The first time we beat them we beat them bad, and they beat us bad in the championship game. They’re not always the most talented team. But they try to perfect everything they do. They limit mistakes. When you play them you have to pay attention to the X’s and O’s. You can’t make major mistakes like turnovers or blown coverages. They also do a great job of finding the mismatches and talking away your best player.
On Sunday, my opinion is we didn’t do that. Gronkoski was fresh, coming off an off week. They should have double-covered him and forced someone else to beat them like New England does. That’s my take, to be honest.
Player for player, they never have the best roster. But they are well coached, and they don’t make mistakes.
I think coaches get cocky. They say they will just do what they do best. That our men are better than your men. That we don’t care what you do because we have x or y player. But it all comes down to being disciplined for New England. They don’t have better players, they are just more disciplined. They don’t make as many mistakes. I think if you talk to other players they’d agree.
Tell me a bit about those teams you played on.

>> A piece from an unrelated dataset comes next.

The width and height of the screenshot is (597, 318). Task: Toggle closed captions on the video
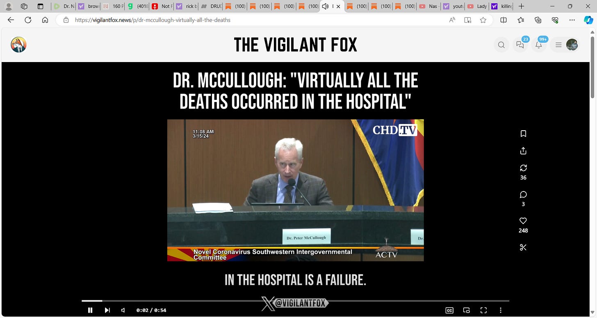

We were just so close. It’s amazing. We were closer than any other team I’ve ever played on. It was unreal. We are all still friends and I can now only reminisce on it. Every Monday Night we would all go to Benihanas and eat as a team. Black or white, it didn’t matter. We all hung out together. Then we’d go to Farrior’s house and play poker and watch Monday Night Football after working out. And we worked out because we wanted to.
Fans should appreciate that. We are all so close. Troy even came out with us, and he was like a groundhog – we’d see him every sixty or seventy days!
We also did each other’s football camps. I remember going to Deshea’s camp in Mississippi. We’d take a bus from the hotel to the camp. The jokes we told on the bus…I could write a book!
And we’re all still close. Last night, a bunch of us had a group chat. Guys from all over – former Steelers yelling at each other about missed tackles and bad calls…If you didn’t turn your phone off it would go on all night. I’m still so passionate about the game. It sucks we can’t play any more!
So, with that in mind, it must have been hard to leave in free agency…?
I love the Titans organization. They accepted me as an original Titan along with the liked of Eddie Gorge, Dyson, Hopkins, Bishop…it was a great gesture.
But, the heart of me is a Steeler. Mr. Rooney gave me an opportunity to fulfill a childhood dream that I can’t ever repay. To play with those guys. We were like brothers. Now some of us are in our forties but we still talk to each other like we’re in our twenties!
I remember the day I signed with the Titans. Troy called me and we talked for two-to-three hours. We both cried…he was happy for me but at the same time, it was over. We were just starting too. I look at Earl Thomas and Chancellor in Seattle – the run they had. That was us. Me, Troy, Ike…Then I left. They won a Super Bowl and went to another one. I had a great career with the Titans, but I will always wonder what would have happened had I stayed. How much would we have won? The pain of that call was like a death in the family…
That’s how tough it was. I still think about the night we won the Super Bowl. The confetti coming down and hugging each other and giving each other high fives. Me, Desha, and Ike all took a picture of ourselves together in the locker room. And I remember getting on the bus afterwards to the hotel and wondering what happens now. It was my first time as a free agent and I was wondering if that was my last game in black and gold? It was on my mind.
I can honestly tell you. On that team with those guys, it was a brotherhood. We were unselfish – it was about winning. We had a genuine love for the game of football. I never had that to that level – not even with the guys I grew up with and played with in high school. We can still not see each other for five-to-six months, but when we get together, it’s like we never left.